The organized version is most complicated, and uses the RLE to vectorize as much of the computation as possible:

```
1 template <typename Kernel>
2 void applyOrganized (Kernel& kernel, const SOA& pts, const RLE& rle)
3 {
4 kernel.init();
5
6 size_t i = 0;
7 for (RLE::const_iterator rle_it = rle.begin(); rle_it != rle.end(); ++rle_it)
8 {
9 // Process current stretch of good pixels
10 size_t good = rle_it->good;
11 size_t skip = rle_it->skip;
12 size_t good_end = i + good;
13
14 // Any unaligned points at start
15 size_t unaligned_end = std::min( (i + 3) & ~3, good_end );
16 for ( ; i < unaligned_end; ++i)
17 kernel(pts.x[i], pts.y[i], pts.z[i]);
18 // Aligned SIMD point data
19 for ( ; i + 4 <= good_end; i += 4)
20 {
21 __m128 X = _mm_load_ps (pts.x + i);
22 __m128 Y = _mm_load_ps (pts.y + i);
23 __m128 Z = _mm_load_ps (pts.z + i);
24
25 kernel(X, Y, Z);
26 }
27 // <4 remaining points
28 for ( ; i < good_end; ++i)
29 kernel(pts.x[i], pts.y[i], pts.z[i]);
30
31 // Skip the following stretch of NaNs
32 i += skip;
33 }
34
35 kernel.reduce();
36 }
```

The kernel + applicator combinations for the dense and indexed cases were added to the centroid benchmark for random point data, and show identical performance to the hand-written vertical SSE2 code.

The above code is written with simplicity in mind.
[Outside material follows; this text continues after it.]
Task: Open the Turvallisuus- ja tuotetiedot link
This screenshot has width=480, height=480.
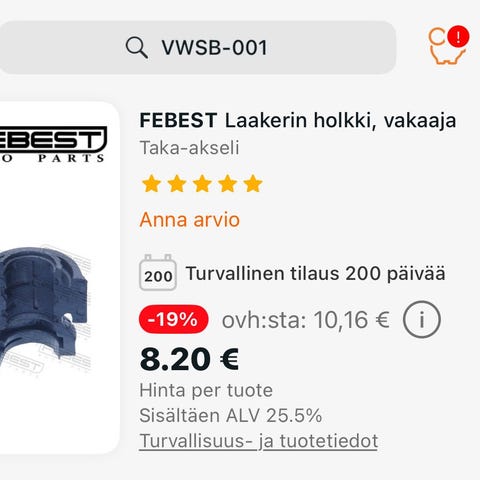Action: click(258, 441)
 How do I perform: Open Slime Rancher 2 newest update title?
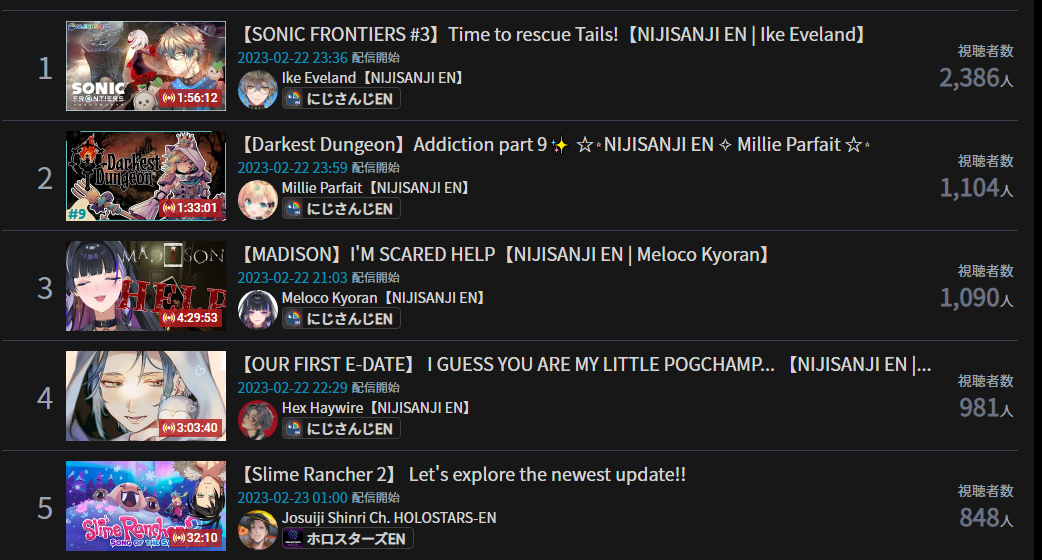[x=462, y=474]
The biggest improvement would be to combine the scalar and SSE `operator() (...)` functions; this could possibly be achieved by using `Eigen::Array` as an SSE backend (similar to how Eigen::Matrix maps are currently used), something like:

## Benchmarks (real point clouds)

Finally, we compare `CentroidKernel` + applicator to `pcl::compute3DCentroid()` for several real organized (and one dense) point clouds.

The point clouds used are:

capture0001.pcd (organized, 640x480, 57553 NaNs)

PCL: 0.926901 seconds RLE: 0.348173 seconds Kernel: 0.174194 seconds

capture0002.pcd (organized, 640x480, 57269 NaNs)

PCL: 0.931111 seconds RLE: 0.345437 seconds Kernel: 0.171373 seconds

Even if you include the RLE computation time (which could be amortized over several operations, and perhaps optimized) in the total, the vertical kernel beats the current PCL implementation. Discounting RLE, it's more than 5x faster.

table_scene_mug_stereo_textured.pcd (organized, 640x480, 97920 NaNs)

PCL: 3.36001 seconds RLE: 0.379737 seconds Kernel: 0.183159 seconds

The very poor performance of PCL on the mug scene is a mystery to me. Perhaps the larger number of NaNs has an effect?

table_scene_lms400.pcd (dense, 460400 pts)

PCL: 0.678805 seconds RLE: N/A Kernel: 0.242546 seconds

## Conclusions

For the simple operations considered here, vertical SSE is a huge win. In the best case, this suggests that much of PCL could get at least a 3x speedup by switching to the more SSE-friendly memory layout.

Vertical SSE presents some complications in usage and implementation for PCL, but good solutions (RLE, kernel abstraction) are possible.

Looking at instruction sets, vertical SSE is especially advantageous both on older and very new processors. On older processors, because it makes excellent use of SSE2 instructions, whereas horizontal SSE may require horizontal instructions (introduced in SSE3 and later) for good performance. On new processors, because the latest AVX extensions expand SSE register to 256 bits, allowing 8 floating point operations at a time instead of 4. The vertical SSE techniques shown here trivially extend to AVX, and future instruction sets will likely expand SSE registers even further. The upcoming AVX2 extensions add dedicated "gather" instructions, which should improve performance with indices.

## Remaining questions

Are there PCL algorithms that aren't easily implementable in the proposed kernel style?

How to handle nearest neighbor searches? These may be hard to vectorize.